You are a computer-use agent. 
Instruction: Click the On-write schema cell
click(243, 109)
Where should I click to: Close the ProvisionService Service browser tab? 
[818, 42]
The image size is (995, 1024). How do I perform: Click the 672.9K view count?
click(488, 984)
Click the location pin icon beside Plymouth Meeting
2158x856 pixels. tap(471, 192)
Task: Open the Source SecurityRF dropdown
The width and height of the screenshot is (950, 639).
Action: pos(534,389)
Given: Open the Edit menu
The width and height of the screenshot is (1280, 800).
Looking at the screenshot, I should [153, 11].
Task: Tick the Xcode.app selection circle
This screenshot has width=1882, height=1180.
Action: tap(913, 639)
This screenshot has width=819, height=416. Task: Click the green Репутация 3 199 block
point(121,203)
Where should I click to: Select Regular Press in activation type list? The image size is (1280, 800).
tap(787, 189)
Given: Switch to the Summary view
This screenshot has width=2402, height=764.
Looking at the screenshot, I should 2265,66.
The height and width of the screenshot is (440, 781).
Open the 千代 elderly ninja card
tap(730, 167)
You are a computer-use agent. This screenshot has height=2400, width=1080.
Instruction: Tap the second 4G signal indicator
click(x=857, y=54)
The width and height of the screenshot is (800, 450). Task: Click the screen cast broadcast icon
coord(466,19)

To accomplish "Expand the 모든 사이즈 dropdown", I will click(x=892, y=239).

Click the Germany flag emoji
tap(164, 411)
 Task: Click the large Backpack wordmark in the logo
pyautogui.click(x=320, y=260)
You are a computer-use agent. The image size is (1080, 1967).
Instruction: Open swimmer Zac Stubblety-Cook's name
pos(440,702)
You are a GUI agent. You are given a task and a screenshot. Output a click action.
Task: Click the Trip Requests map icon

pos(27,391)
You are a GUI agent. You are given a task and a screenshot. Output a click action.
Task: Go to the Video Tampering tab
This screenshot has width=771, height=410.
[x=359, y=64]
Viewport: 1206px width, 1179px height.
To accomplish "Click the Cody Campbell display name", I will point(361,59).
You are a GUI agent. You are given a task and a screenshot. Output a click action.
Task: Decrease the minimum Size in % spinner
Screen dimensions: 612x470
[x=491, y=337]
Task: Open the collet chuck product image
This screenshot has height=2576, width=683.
....................
In the listing above, find each line with "accomplish" and copy it.

ANSWER SECTION:
To accomplish "Expand the 모든 사이즈 dropdown", I will click(x=892, y=239).
To accomplish "Click the Cody Campbell display name", I will point(361,59).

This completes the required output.